• What is expected: Substitute "Kırıkkale" for every occurrence of "Kırşehir" throughout the rows below, leaving everything else unchanged, and omit the pictures from your reproduction.

Text and item location entries:

===============

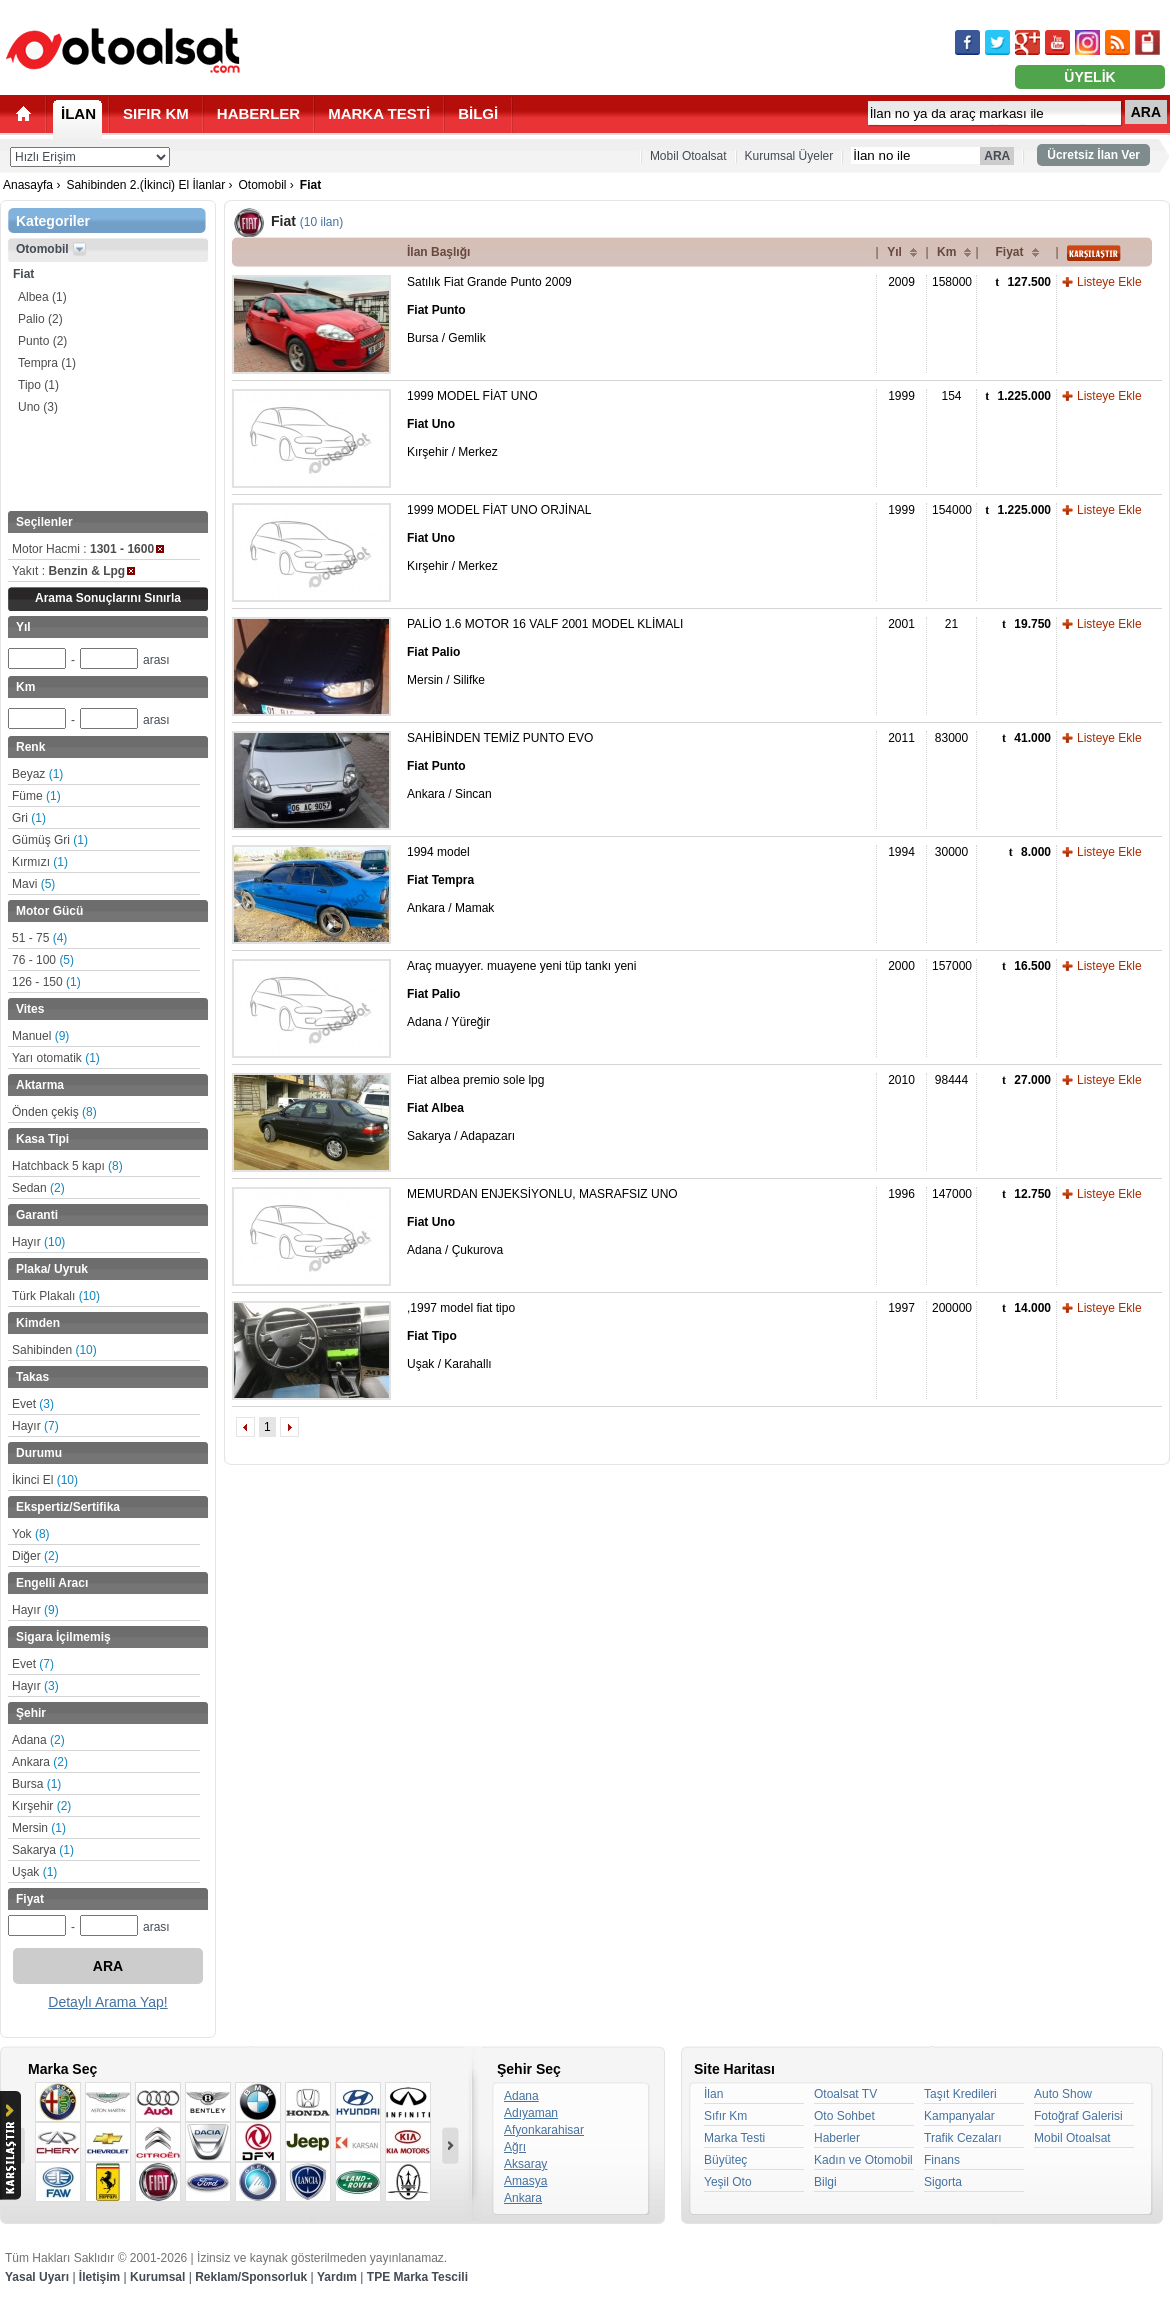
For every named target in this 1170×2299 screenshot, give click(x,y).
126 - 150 (46, 982)
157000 (952, 966)
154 (951, 396)
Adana (38, 1740)
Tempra (47, 363)
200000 (952, 1308)
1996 (901, 1194)
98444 (951, 1080)
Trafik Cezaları (963, 2138)
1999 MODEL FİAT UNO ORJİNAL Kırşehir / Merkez (499, 538)
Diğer (35, 1556)
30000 (951, 852)
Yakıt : (73, 571)
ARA (1146, 112)
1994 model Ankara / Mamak (450, 880)
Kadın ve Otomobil (863, 2160)
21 (951, 624)
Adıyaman (531, 2113)
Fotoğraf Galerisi (1078, 2116)
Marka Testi (734, 2138)
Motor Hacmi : (88, 549)
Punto (42, 341)
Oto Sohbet (844, 2116)
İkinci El (45, 1480)
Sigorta (943, 2182)
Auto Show (1063, 2094)
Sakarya (43, 1850)
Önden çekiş (54, 1112)
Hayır (38, 1242)
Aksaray (525, 2164)
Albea (42, 297)
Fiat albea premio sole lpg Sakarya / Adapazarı (475, 1108)
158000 (952, 282)
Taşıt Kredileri (960, 2094)
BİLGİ (478, 113)
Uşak (34, 1872)
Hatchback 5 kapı (67, 1166)
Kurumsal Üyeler (789, 156)
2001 (901, 624)
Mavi (33, 884)
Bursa (36, 1784)
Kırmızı (40, 862)
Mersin (39, 1828)
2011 (901, 738)
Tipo (38, 385)
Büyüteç (725, 2160)
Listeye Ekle (1109, 282)
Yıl (894, 252)
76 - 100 (43, 960)
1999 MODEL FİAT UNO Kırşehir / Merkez (472, 424)
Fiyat (1009, 252)
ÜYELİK (1089, 77)
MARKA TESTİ (379, 113)
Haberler (837, 2138)
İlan (713, 2094)
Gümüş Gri (50, 840)
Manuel (40, 1036)
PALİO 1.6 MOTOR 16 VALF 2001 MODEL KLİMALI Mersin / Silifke (545, 652)
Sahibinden (54, 1350)
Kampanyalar (959, 2116)
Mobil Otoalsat (688, 156)
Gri (29, 818)
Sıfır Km (725, 2116)
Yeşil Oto (728, 2182)
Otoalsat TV (845, 2094)
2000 (901, 966)
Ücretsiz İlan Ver (1093, 155)
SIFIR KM (156, 113)
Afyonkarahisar (544, 2130)
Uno (38, 407)
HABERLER (258, 113)
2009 (901, 282)
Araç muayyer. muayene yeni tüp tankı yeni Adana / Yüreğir (521, 994)
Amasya (525, 2181)
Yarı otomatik (56, 1058)
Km (946, 252)
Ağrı (515, 2147)
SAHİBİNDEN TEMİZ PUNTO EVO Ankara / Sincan (500, 766)
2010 (901, 1080)
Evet (33, 1404)
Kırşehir (41, 1806)
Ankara (40, 1762)
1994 (901, 852)
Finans (942, 2160)
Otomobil (262, 185)
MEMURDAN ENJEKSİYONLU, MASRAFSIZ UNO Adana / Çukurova (542, 1222)
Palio (40, 319)
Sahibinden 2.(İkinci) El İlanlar (145, 185)
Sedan (38, 1188)
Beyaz (37, 774)
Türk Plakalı (56, 1296)
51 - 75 (39, 938)
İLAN (78, 113)
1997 (901, 1308)
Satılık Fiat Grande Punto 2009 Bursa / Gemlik (489, 310)
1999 (901, 396)
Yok (31, 1534)
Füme (36, 796)
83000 (951, 738)
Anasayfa (28, 185)
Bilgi (825, 2182)
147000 (952, 1194)
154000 (952, 510)
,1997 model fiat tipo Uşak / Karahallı (461, 1336)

===============

• Final result:
For every named target in this 1170×2299 screenshot, give click(x,y).
126 - 150 (46, 982)
157000 (952, 966)
154 (951, 396)
Adana (38, 1740)
Tempra (47, 363)
200000 (952, 1308)
1996 (901, 1194)
98444 (951, 1080)
Trafik Cezaları (963, 2138)
1999 MODEL FİAT UNO ORJİNAL Kırıkkale / Merkez (499, 538)
Diğer (35, 1556)
30000 (951, 852)
Yakıt : (73, 571)
ARA (1146, 112)
1994 model Ankara / Mamak (450, 880)
Kadın ve Otomobil (863, 2160)
21 (951, 624)
Adıyaman (531, 2113)
Fotoğraf Galerisi (1078, 2116)
Marka Testi (734, 2138)
Motor Hacmi : (88, 549)
Punto (42, 341)
Oto Sohbet (844, 2116)
İkinci El (45, 1480)
Sigorta (943, 2182)
Auto Show (1063, 2094)
Sakarya (43, 1850)
Önden çekiş (54, 1112)
Hayır (38, 1242)
Aksaray (525, 2164)
Albea (42, 297)
Fiat albea premio sole lpg Sakarya / Adapazarı (475, 1108)
158000 (952, 282)
Taşıt Kredileri (960, 2094)
BİLGİ (478, 113)
Uşak (34, 1872)
Hatchback 5 kapı (67, 1166)
Kurumsal Üyeler (789, 156)
2001 (901, 624)
Mavi (33, 884)
Bursa (36, 1784)
Kırmızı (40, 862)
Mersin (39, 1828)
2011 (901, 738)
Tipo (38, 385)
Büyüteç (725, 2160)
Listeye Ekle (1109, 282)
Yıl (894, 252)
76 - 100 (43, 960)
1999 MODEL FİAT UNO Kırıkkale / Merkez (472, 424)
Fiyat (1009, 252)
ÜYELİK (1089, 77)
MARKA TESTİ (379, 113)
Haberler (837, 2138)
İlan (713, 2094)
Gümüş Gri (50, 840)
Manuel (40, 1036)
PALİO 1.6 MOTOR 16 VALF 2001 MODEL KLİMALI Mersin / Silifke (545, 652)
Sahibinden (54, 1350)
Kampanyalar (959, 2116)
Mobil Otoalsat (688, 156)
Gri (29, 818)
Sıfır Km (725, 2116)
Yeşil Oto (728, 2182)
Otoalsat TV (845, 2094)
2000 (901, 966)
Ücretsiz İlan Ver (1093, 155)
SIFIR KM (156, 113)
Afyonkarahisar (544, 2130)
Uno (38, 407)
HABERLER (258, 113)
2009 (901, 282)
Araç muayyer. muayene yeni tüp tankı yeni Adana / Yüreğir (521, 994)
Amasya (525, 2181)
Yarı otomatik (56, 1058)
Km (946, 252)
Ağrı (515, 2147)
SAHİBİNDEN TEMİZ PUNTO EVO Ankara / Sincan (500, 766)
2010 (901, 1080)
Evet (33, 1404)
Kırıkkale (41, 1806)
Ankara (40, 1762)
1994 (901, 852)
Finans (942, 2160)
Otomobil (262, 185)
MEMURDAN ENJEKSİYONLU, MASRAFSIZ UNO Adana / Çukurova (542, 1222)
Palio (40, 319)
Sahibinden 2.(İkinci) El İlanlar (145, 185)
Sedan (38, 1188)
Beyaz (37, 774)
Türk Plakalı (56, 1296)
51 - 75 (39, 938)
İLAN (78, 113)
1997 (901, 1308)
Satılık Fiat Grande Punto 2009 Bursa / Gemlik (489, 310)
1999 (901, 396)
Yok (31, 1534)
Füme (36, 796)
83000 (951, 738)
Anasayfa (28, 185)
Bilgi (825, 2182)
147000 (952, 1194)
154000 (952, 510)
,1997 model fiat tipo Uşak / Karahallı (461, 1336)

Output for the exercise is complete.